» **What is expected**
Your answer should be the complete set of entries, transcribed exactly.

» **Data section**

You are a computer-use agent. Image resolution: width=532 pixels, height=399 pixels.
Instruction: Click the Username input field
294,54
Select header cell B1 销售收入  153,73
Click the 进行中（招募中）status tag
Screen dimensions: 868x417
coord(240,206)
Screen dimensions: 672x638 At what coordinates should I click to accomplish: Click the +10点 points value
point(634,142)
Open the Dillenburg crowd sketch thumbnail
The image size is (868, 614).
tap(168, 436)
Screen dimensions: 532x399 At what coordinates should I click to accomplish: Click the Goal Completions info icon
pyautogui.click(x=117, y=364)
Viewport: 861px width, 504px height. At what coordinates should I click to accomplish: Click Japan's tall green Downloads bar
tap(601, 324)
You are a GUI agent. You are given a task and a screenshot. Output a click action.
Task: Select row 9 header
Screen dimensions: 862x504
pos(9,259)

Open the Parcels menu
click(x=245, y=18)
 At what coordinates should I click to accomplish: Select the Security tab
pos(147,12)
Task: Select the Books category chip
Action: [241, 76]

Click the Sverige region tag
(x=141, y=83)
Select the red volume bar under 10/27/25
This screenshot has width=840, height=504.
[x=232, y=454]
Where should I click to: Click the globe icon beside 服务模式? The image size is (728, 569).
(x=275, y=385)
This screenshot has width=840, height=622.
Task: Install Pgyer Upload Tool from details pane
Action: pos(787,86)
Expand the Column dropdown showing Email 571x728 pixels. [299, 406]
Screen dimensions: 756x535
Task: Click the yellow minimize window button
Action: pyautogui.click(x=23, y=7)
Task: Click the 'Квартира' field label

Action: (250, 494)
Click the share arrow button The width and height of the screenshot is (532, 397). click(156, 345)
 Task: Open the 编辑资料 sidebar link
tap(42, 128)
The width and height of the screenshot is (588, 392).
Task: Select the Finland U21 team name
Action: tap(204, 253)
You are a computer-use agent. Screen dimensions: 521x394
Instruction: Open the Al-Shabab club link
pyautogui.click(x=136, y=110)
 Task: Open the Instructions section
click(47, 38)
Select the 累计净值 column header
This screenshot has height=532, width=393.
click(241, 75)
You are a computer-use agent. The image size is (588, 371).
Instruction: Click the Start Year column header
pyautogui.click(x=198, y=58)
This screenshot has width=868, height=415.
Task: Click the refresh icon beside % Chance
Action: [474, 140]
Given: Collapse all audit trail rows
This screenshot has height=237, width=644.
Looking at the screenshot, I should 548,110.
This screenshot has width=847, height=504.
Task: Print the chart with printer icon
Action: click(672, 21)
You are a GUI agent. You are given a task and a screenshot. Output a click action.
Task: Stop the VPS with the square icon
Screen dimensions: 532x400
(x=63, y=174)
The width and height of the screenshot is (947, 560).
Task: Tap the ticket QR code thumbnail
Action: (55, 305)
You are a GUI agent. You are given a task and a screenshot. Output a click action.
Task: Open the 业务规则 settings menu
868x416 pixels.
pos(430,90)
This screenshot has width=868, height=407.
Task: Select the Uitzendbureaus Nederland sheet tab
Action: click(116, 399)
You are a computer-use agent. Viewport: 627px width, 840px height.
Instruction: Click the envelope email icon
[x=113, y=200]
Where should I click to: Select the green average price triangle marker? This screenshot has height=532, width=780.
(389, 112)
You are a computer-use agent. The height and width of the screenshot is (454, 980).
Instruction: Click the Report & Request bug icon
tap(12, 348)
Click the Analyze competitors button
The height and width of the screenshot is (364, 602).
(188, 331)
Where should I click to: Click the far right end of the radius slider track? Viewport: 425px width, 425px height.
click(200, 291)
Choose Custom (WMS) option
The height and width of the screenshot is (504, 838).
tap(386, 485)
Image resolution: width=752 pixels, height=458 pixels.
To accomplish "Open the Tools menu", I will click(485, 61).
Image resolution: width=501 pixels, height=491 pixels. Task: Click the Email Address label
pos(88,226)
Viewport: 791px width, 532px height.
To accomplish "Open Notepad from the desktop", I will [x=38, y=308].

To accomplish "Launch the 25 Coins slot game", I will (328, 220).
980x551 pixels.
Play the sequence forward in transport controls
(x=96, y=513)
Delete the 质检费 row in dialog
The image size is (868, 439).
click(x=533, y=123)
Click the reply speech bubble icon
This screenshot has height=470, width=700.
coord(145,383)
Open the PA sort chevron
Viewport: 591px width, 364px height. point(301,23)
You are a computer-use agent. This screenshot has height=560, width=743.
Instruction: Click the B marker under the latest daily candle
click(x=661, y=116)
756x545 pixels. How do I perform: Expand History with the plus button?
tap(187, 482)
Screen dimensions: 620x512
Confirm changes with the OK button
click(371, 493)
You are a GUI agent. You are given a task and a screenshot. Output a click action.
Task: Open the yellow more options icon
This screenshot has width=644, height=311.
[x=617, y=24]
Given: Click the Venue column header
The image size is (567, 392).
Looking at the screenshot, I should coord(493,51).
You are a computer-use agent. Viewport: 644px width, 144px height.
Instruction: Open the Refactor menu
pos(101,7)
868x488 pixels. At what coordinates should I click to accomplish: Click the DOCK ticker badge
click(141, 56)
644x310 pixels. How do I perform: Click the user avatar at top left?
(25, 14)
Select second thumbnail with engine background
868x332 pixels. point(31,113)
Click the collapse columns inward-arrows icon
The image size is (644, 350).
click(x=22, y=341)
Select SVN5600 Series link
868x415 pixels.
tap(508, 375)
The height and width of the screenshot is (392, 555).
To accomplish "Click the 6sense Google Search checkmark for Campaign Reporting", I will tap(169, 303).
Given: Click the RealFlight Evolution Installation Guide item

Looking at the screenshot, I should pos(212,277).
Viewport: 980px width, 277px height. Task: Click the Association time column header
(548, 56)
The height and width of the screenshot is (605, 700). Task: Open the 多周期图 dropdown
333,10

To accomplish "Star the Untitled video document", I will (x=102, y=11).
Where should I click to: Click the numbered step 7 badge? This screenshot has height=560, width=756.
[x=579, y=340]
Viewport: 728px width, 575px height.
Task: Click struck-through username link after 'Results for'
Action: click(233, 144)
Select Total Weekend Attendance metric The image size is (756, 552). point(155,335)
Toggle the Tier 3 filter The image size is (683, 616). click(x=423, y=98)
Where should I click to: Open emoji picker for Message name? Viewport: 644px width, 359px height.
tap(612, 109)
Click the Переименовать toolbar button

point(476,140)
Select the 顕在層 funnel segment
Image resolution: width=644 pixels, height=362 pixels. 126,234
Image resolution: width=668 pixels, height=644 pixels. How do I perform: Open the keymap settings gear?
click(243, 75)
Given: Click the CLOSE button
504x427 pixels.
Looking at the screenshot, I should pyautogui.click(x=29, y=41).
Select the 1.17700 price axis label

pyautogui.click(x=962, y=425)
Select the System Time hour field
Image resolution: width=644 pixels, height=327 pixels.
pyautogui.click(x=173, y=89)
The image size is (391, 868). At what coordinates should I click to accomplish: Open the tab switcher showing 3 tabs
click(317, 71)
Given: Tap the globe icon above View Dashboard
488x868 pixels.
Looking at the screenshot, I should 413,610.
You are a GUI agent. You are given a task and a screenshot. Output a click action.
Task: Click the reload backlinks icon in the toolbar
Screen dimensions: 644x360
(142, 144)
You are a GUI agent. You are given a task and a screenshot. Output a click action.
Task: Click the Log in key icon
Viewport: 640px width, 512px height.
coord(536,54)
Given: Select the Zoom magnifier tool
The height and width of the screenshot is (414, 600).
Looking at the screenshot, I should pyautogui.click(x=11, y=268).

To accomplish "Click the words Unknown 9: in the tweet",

» **Written response**
You are a computer-use agent. Image resolution: width=532 pixels, height=399 pixels.
Instruction: Click the Username input field
294,54
Select header cell B1 销售收入  153,73
Click the 进行中（招募中）status tag
Screen dimensions: 868x417
coord(240,206)
Screen dimensions: 672x638 At what coordinates should I click to accomplish: Click the +10点 points value
point(634,142)
Open the Dillenburg crowd sketch thumbnail
The image size is (868, 614).
tap(168, 436)
Screen dimensions: 532x399 At what coordinates should I click to accomplish: Click the Goal Completions info icon
pyautogui.click(x=117, y=364)
Viewport: 861px width, 504px height. At what coordinates should I click to accomplish: Click Japan's tall green Downloads bar
tap(601, 324)
You are a GUI agent. You are given a task and a screenshot. Output a click action.
Task: Select row 9 header
Screen dimensions: 862x504
pos(9,259)

Open the Parcels menu
click(x=245, y=18)
 At what coordinates should I click to accomplish: Select the Security tab
pos(147,12)
Task: Select the Books category chip
Action: [241, 76]

Click the Sverige region tag
(x=141, y=83)
Select the red volume bar under 10/27/25
This screenshot has width=840, height=504.
[x=232, y=454]
Where should I click to: Click the globe icon beside 服务模式? The image size is (728, 569).
(x=275, y=385)
This screenshot has width=840, height=622.
Task: Install Pgyer Upload Tool from details pane
Action: pos(787,86)
Expand the Column dropdown showing Email 571x728 pixels. [299, 406]
Screen dimensions: 756x535
Task: Click the yellow minimize window button
Action: pyautogui.click(x=23, y=7)
Task: Click the 'Квартира' field label

Action: (250, 494)
Click the share arrow button The width and height of the screenshot is (532, 397). click(156, 345)
 Task: Open the 编辑资料 sidebar link
tap(42, 128)
The width and height of the screenshot is (588, 392).
Task: Select the Finland U21 team name
Action: tap(204, 253)
You are a computer-use agent. Screen dimensions: 521x394
Instruction: Open the Al-Shabab club link
pyautogui.click(x=136, y=110)
 Task: Open the Instructions section
click(47, 38)
Select the 累计净值 column header
This screenshot has height=532, width=393.
click(241, 75)
You are a computer-use agent. The image size is (588, 371).
Instruction: Click the Start Year column header
pyautogui.click(x=198, y=58)
This screenshot has width=868, height=415.
Task: Click the refresh icon beside % Chance
Action: [474, 140]
Given: Collapse all audit trail rows
This screenshot has height=237, width=644.
Looking at the screenshot, I should 548,110.
This screenshot has width=847, height=504.
Task: Print the chart with printer icon
Action: click(672, 21)
You are a GUI agent. You are given a task and a screenshot. Output a click action.
Task: Stop the VPS with the square icon
Screen dimensions: 532x400
(x=63, y=174)
The width and height of the screenshot is (947, 560).
Task: Tap the ticket QR code thumbnail
Action: (55, 305)
You are a GUI agent. You are given a task and a screenshot. Output a click action.
Task: Open the 业务规则 settings menu
868x416 pixels.
pos(430,90)
This screenshot has width=868, height=407.
Task: Select the Uitzendbureaus Nederland sheet tab
Action: click(116, 399)
You are a computer-use agent. Viewport: 627px width, 840px height.
Instruction: Click the envelope email icon
[x=113, y=200]
Where should I click to: Select the green average price triangle marker? This screenshot has height=532, width=780.
(389, 112)
You are a computer-use agent. The height and width of the screenshot is (454, 980).
Instruction: Click the Report & Request bug icon
tap(12, 348)
Click the Analyze competitors button
The height and width of the screenshot is (364, 602).
(188, 331)
Where should I click to: Click the far right end of the radius slider track? Viewport: 425px width, 425px height.
click(200, 291)
Choose Custom (WMS) option
The height and width of the screenshot is (504, 838).
tap(386, 485)
Image resolution: width=752 pixels, height=458 pixels.
To accomplish "Open the Tools menu", I will click(485, 61).
Image resolution: width=501 pixels, height=491 pixels. Task: Click the Email Address label
pos(88,226)
Viewport: 791px width, 532px height.
To accomplish "Open Notepad from the desktop", I will [x=38, y=308].

To accomplish "Launch the 25 Coins slot game", I will (328, 220).
980x551 pixels.
Play the sequence forward in transport controls
(x=96, y=513)
Delete the 质检费 row in dialog
The image size is (868, 439).
click(x=533, y=123)
Click the reply speech bubble icon
This screenshot has height=470, width=700.
coord(145,383)
Open the PA sort chevron
Viewport: 591px width, 364px height. point(301,23)
You are a computer-use agent. This screenshot has height=560, width=743.
Instruction: Click the B marker under the latest daily candle
click(x=661, y=116)
756x545 pixels. How do I perform: Expand History with the plus button?
tap(187, 482)
Screen dimensions: 620x512
Confirm changes with the OK button
click(371, 493)
You are a GUI agent. You are given a task and a screenshot. Output a click action.
Task: Open the yellow more options icon
This screenshot has width=644, height=311.
[x=617, y=24]
Given: Click the Venue column header
The image size is (567, 392).
Looking at the screenshot, I should coord(493,51).
You are a computer-use agent. Viewport: 644px width, 144px height.
Instruction: Open the Refactor menu
pos(101,7)
868x488 pixels. At what coordinates should I click to accomplish: Click the DOCK ticker badge
click(141, 56)
644x310 pixels. How do I perform: Click the user avatar at top left?
(25, 14)
Select second thumbnail with engine background
868x332 pixels. point(31,113)
Click the collapse columns inward-arrows icon
The image size is (644, 350).
click(x=22, y=341)
Select SVN5600 Series link
868x415 pixels.
tap(508, 375)
The height and width of the screenshot is (392, 555).
To accomplish "Click the 6sense Google Search checkmark for Campaign Reporting", I will tap(169, 303).
Given: Click the RealFlight Evolution Installation Guide item

Looking at the screenshot, I should pos(212,277).
Viewport: 980px width, 277px height. Task: Click the Association time column header
(548, 56)
The height and width of the screenshot is (605, 700). Task: Open the 多周期图 dropdown
333,10

To accomplish "Star the Untitled video document", I will (x=102, y=11).
Where should I click to: Click the numbered step 7 badge? This screenshot has height=560, width=756.
[x=579, y=340]
Viewport: 728px width, 575px height.
Task: Click struck-through username link after 'Results for'
Action: click(233, 144)
Select Total Weekend Attendance metric The image size is (756, 552). point(155,335)
Toggle the Tier 3 filter The image size is (683, 616). click(x=423, y=98)
Where should I click to: Open emoji picker for Message name? Viewport: 644px width, 359px height.
tap(612, 109)
Click the Переименовать toolbar button

point(476,140)
Select the 顕在層 funnel segment
Image resolution: width=644 pixels, height=362 pixels. 126,234
Image resolution: width=668 pixels, height=644 pixels. How do I perform: Open the keymap settings gear?
click(243, 75)
Given: Click the CLOSE button
504x427 pixels.
Looking at the screenshot, I should pyautogui.click(x=29, y=41).
Select the 1.17700 price axis label

pyautogui.click(x=962, y=425)
Select the System Time hour field
Image resolution: width=644 pixels, height=327 pixels.
pyautogui.click(x=173, y=89)
The image size is (391, 868). At what coordinates should I click to accomplish: Open the tab switcher showing 3 tabs
click(317, 71)
Given: Tap the globe icon above View Dashboard
488x868 pixels.
Looking at the screenshot, I should 413,610.
You are a GUI agent. You are given a task and a screenshot. Output a click action.
Task: Click the reload backlinks icon in the toolbar
Screen dimensions: 644x360
(142, 144)
You are a GUI agent. You are given a task and a screenshot. Output a click action.
Task: Click the Log in key icon
Viewport: 640px width, 512px height.
coord(536,54)
Given: Select the Zoom magnifier tool
The height and width of the screenshot is (414, 600).
Looking at the screenshot, I should pyautogui.click(x=11, y=268).

To accomplish "Click the words Unknown 9: in the tweet",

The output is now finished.